▶ **What the exercise asks**: Output exactly the lines between the one holding "1071x527 pixels. How" and the last line of the data below, both of those lines included.

===== Recorded data

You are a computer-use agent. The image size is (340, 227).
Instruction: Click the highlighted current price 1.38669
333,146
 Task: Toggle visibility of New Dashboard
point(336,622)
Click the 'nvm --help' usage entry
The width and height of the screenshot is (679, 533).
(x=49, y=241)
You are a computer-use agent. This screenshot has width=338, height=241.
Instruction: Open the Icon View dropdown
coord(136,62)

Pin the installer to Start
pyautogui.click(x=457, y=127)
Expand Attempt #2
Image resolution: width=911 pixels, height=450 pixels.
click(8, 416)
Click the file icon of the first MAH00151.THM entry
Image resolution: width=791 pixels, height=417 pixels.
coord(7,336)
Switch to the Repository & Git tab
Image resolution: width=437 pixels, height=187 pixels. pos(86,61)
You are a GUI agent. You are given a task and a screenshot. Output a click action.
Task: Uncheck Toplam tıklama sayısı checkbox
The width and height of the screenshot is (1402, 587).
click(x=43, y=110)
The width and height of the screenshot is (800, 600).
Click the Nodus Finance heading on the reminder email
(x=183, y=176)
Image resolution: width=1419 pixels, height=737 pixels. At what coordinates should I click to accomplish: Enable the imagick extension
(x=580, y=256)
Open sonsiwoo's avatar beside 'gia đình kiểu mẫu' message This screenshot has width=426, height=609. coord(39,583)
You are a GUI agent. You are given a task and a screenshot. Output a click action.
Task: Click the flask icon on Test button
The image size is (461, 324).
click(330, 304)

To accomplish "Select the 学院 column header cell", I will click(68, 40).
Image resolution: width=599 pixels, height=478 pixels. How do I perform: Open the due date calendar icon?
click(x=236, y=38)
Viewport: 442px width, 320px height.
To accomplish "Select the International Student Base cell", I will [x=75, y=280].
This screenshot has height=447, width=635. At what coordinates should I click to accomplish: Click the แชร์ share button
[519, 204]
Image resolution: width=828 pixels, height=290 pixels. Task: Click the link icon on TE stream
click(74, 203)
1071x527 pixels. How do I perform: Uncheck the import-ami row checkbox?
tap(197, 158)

==========

▶ **Answer box**:
1071x527 pixels. How do I perform: Uncheck the import-ami row checkbox?
tap(197, 158)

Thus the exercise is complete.